*** Begin section ***
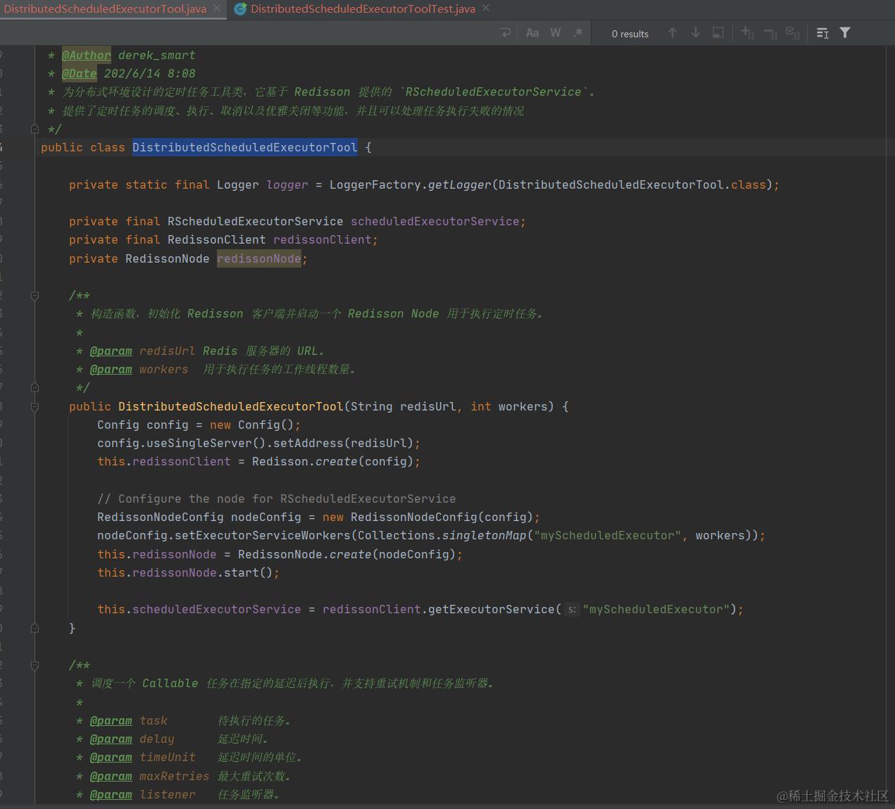Toggle whole Words (W) search option
Screen dimensions: 895x809
tap(556, 33)
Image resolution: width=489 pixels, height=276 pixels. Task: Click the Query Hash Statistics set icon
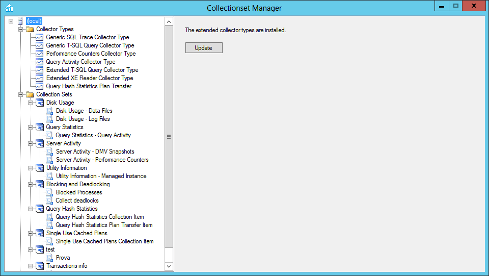pyautogui.click(x=40, y=209)
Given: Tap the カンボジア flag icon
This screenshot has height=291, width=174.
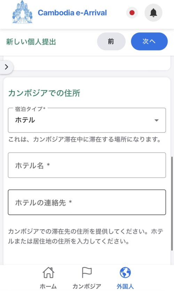Looking at the screenshot, I should [87, 273].
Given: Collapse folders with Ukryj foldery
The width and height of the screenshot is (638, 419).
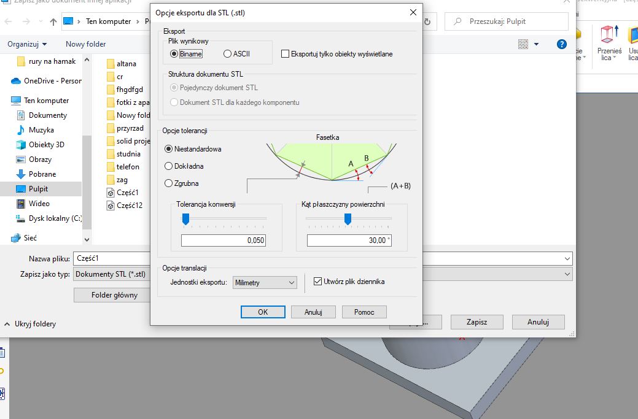Looking at the screenshot, I should tap(29, 324).
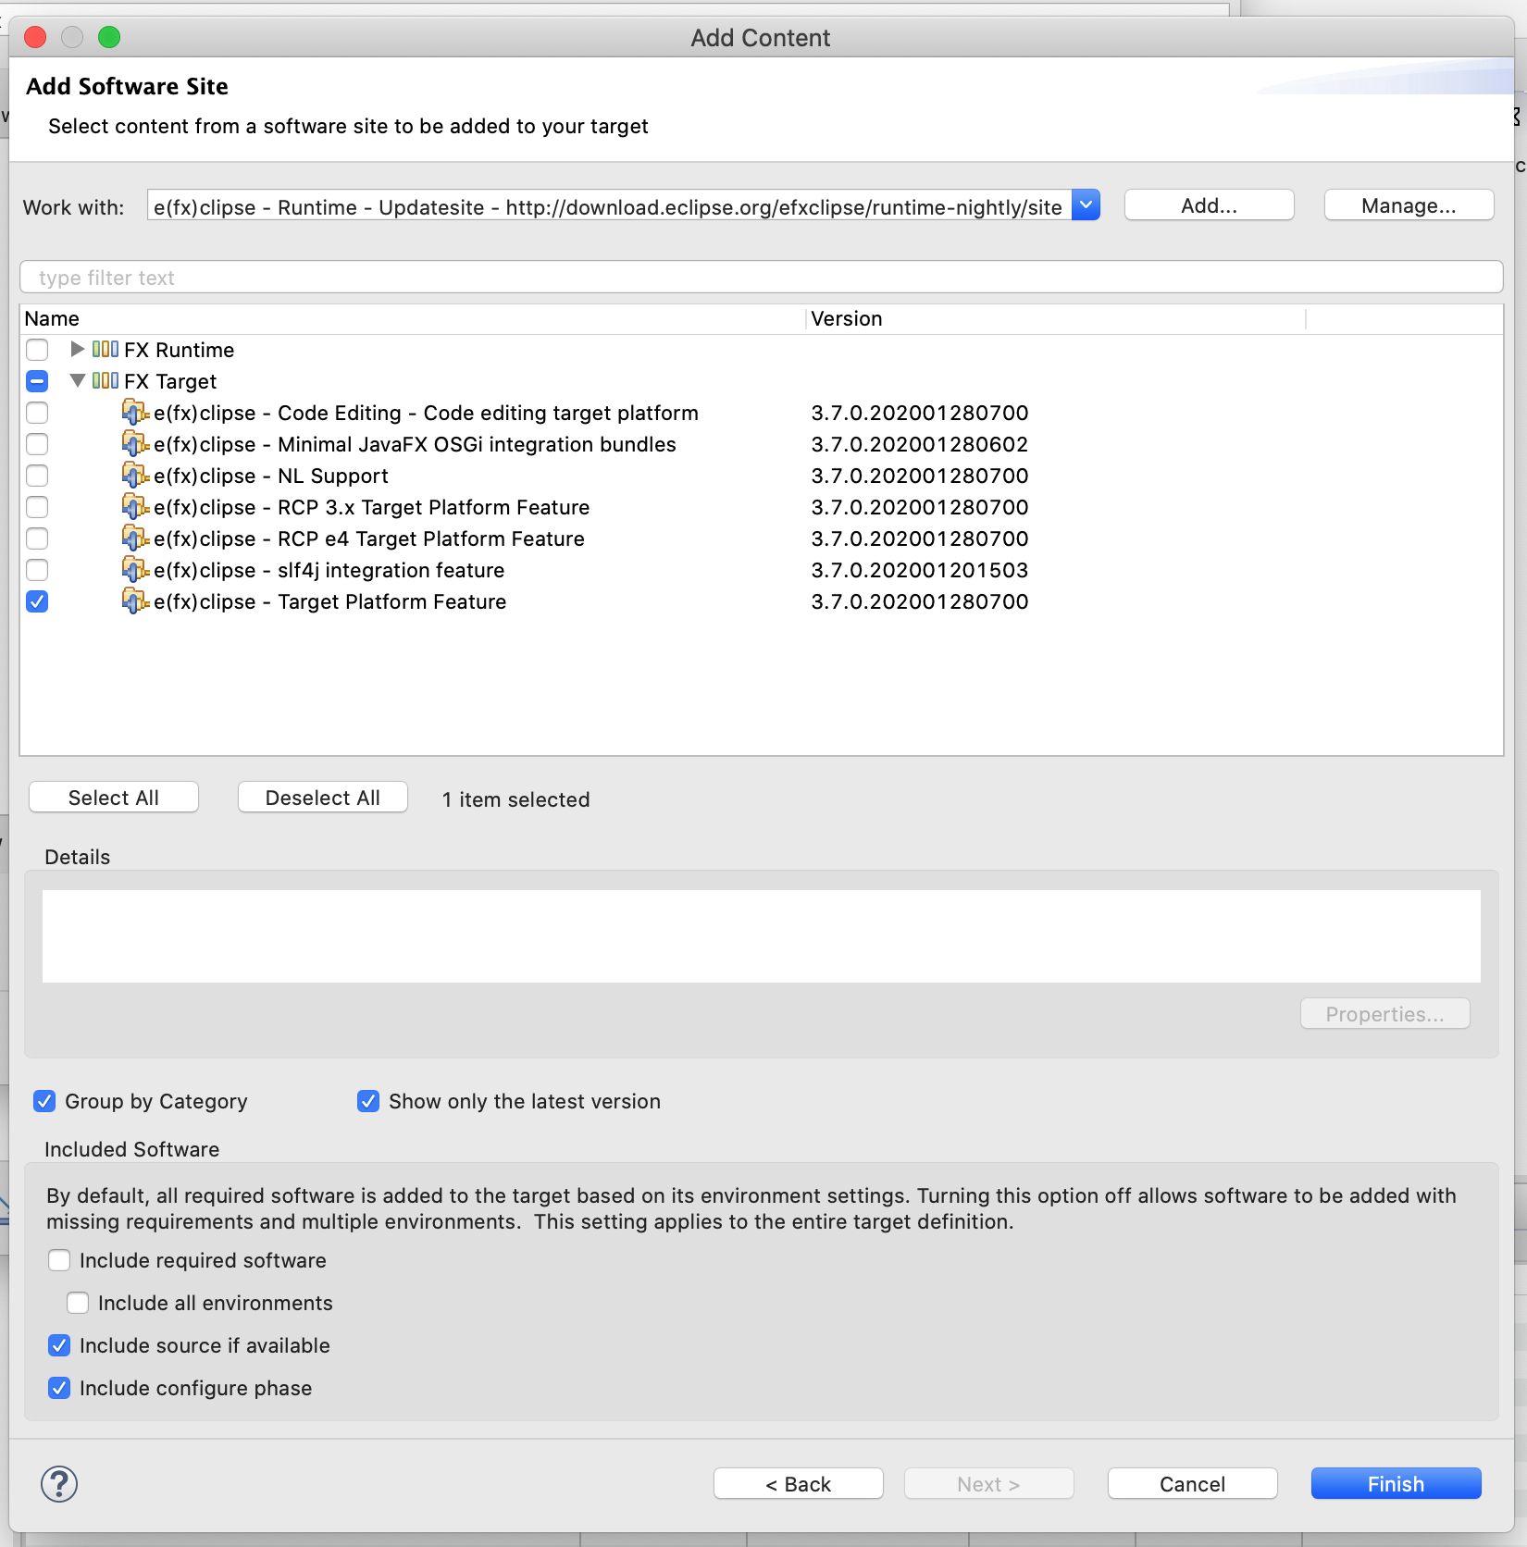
*** End section ***
■ Work instruction ■
Please return, without any change, the lines from the line containing "Given: Collapse folders with Ukryj foldery" through the last line of the entries, dropping the pictures.

■ Solution to this exercise ■
Given: Collapse folders with Ukryj foldery
The width and height of the screenshot is (638, 419).
Looking at the screenshot, I should tap(29, 324).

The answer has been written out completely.